Go here - https://doc.deno.land/https/deno.land/x/bytes/mod.ts

How to import

import { ByteSet, LengthType, NumberType } from "https://deno.land/x/bytes@1.0.3/mod.ts";

ByteSet

It’s byte array but with fixed size. Think of it as a wrapper for Uint8Array. If you create a new ByteSet from existing Uint8Array it won’t create a copy of that array. It just wrap around. Each ByteSet instance has a buffer, position, order and capacity.

// Buffer is some Uint8Array
const bytes = ByteSet.from(buffer);

// Write 1 byte
bytes.write.uint8(5);

console.log(buffer[0]); // 5

// Technically it's almost the same as buffer[n] = 5;
// But what if you need to store uint16 number in uint8array?
// Will you write buffer[0] = value & 0xff; buffer[1] = value >> 8; ?
// Or just bytes.write.uint16(16); ?

Examples

Basics

// Creates a byteset with static size
const a = new ByteSet(12);

// Or create from existing Uint8Array or ArrayBuffer
const b = ByteSet.from(new Uint8Array([1, 2, 3]));

How to read and write?

// Create set
const a = new ByteSet(1 + 2 + 4); // byte + short + int

// Write some numbers
a.write.uint8(1); // position = 1
a.write.uint16(512); // position = 3
a.write.uint32(100000); // position = 7

// Reset position for reading
a.position = 0;

console.log(a.read.uint8()); // 1
console.log(a.read.uint16()); // 512
console.log(a.read.uint32()); // 100000

Strings

// Create set
const a = new ByteSet(3); // length of string in bytes
a.write.string("Hi!");

// Reset position for reading
a.position = 0;

// Reads 3 bytes as string
console.log(a.read.string(3)); // Hi!

If you want to store length info to automatically reads it later you can pass LengthType parameter.

// Create set
const a = new ByteSet(1 + 3); // length info + string
a.write.string("Hi!", LengthType.Uint8);

// Reset position for reading
a.position = 0;

// The lenth is unknown for you (for example)
// but you know that the LengthType is Uint8
console.log(a.read.string(LengthType.Uint8)); // Hi!

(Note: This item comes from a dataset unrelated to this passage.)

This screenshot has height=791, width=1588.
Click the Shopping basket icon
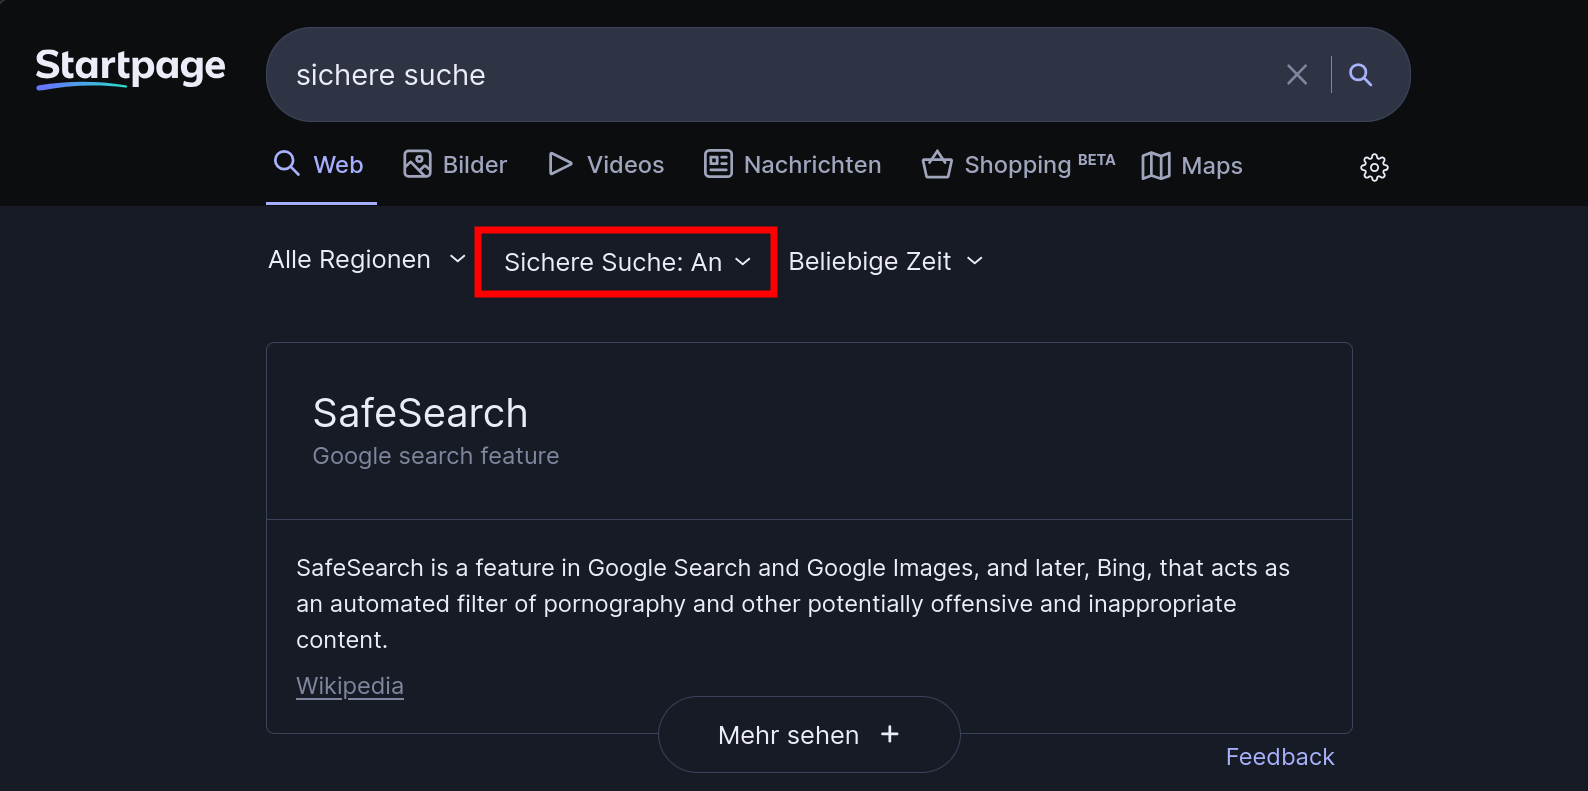[x=937, y=164]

The second parameter is LengthType. It can be None, Uint8, Uint16 or Uint32. By default it’s None so the length of the string can be any size but unknown for you. If you use Uint8 you can store up until 255 bytes string. If use Uint16 then up until 65335. When you read string you can pass LengthType or specific size.

Technically LengthType just put bytes before string that contains length of string. When you read string with LengthType.Uint8 it will read 1 byte that contains length. Then it will read full string with that length.

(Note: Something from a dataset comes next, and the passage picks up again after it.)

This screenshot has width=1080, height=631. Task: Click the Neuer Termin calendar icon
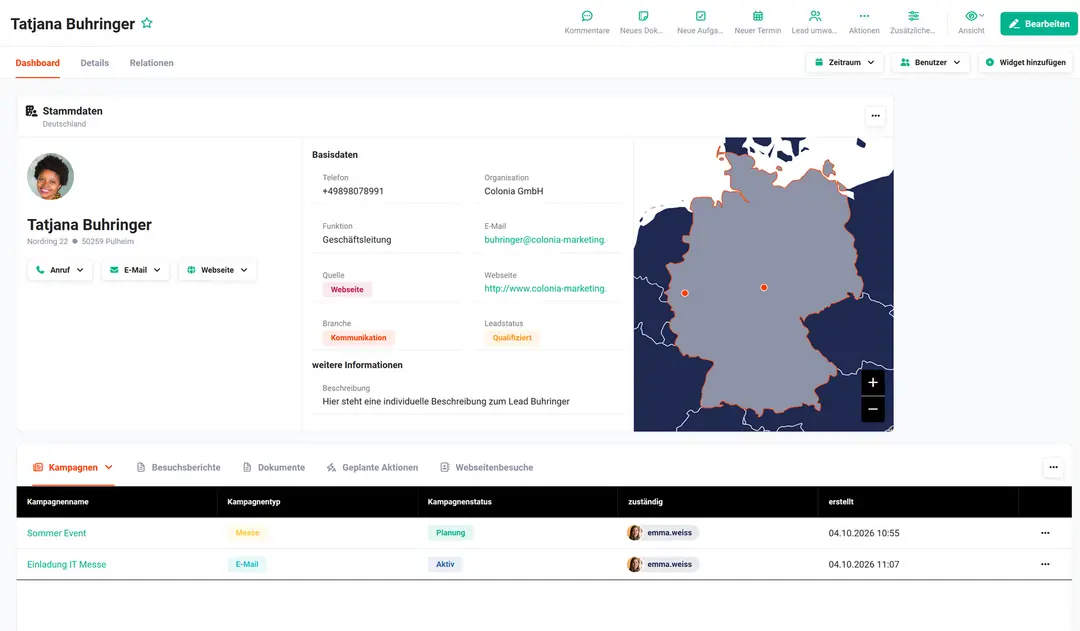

Note! String function will store any string as utf-8 string. So when you read and write strings the length doesn’t mean length of string it means length of bytes of that string.

Arrays

You can also write and read some typed arrays. For example

// Create set
const b = new ByteSet(4); // because each number is 2 bytes
b.write.int16Array(new Int16Array([512, 2048]));

// Reset position for reading
b.position = 0;

const a = b.read.int16Array(2);
console.log(a[0]); // 512
console.log(a[1]); // 2048

By default it won’t store length information. If you want to store length you can use this.

const b = new ByteSet(4);
b.write.uint8Array(new Uint8Array([1, 2, 3]), LengthType.Uint8);

// Reset position for reading
b.position = 0;

// The lenth is unknown for you (for example)
// but you know that the length info is in uint8
const a = b.read.uint8Array(LengthType.Uint8);
console.log(a[0]); // 1
console.log(a[1]); // 2
console.log(a[2]); // 3
console.log(a.length); // 3

The same logic goes for LengthType.Uint16 and LengthType.Uint32 and for other typed arrays too.

Other examples

const b = new ByteSet(4);
b.write.uint8Array(new Uint8Array([1, 2, 3]));

// Reset position for reading
b.position = 0;

// You can read each uint8 from current position
b.read.each(NumberType.Uint8, (x) => {
    console.log(x);
});
// It will output
// 1
// 2
// 3
// 0
// Why zero at the end? Becase size of set is 4.
// And we wrote only 3 numbers. By default array contains 0 values.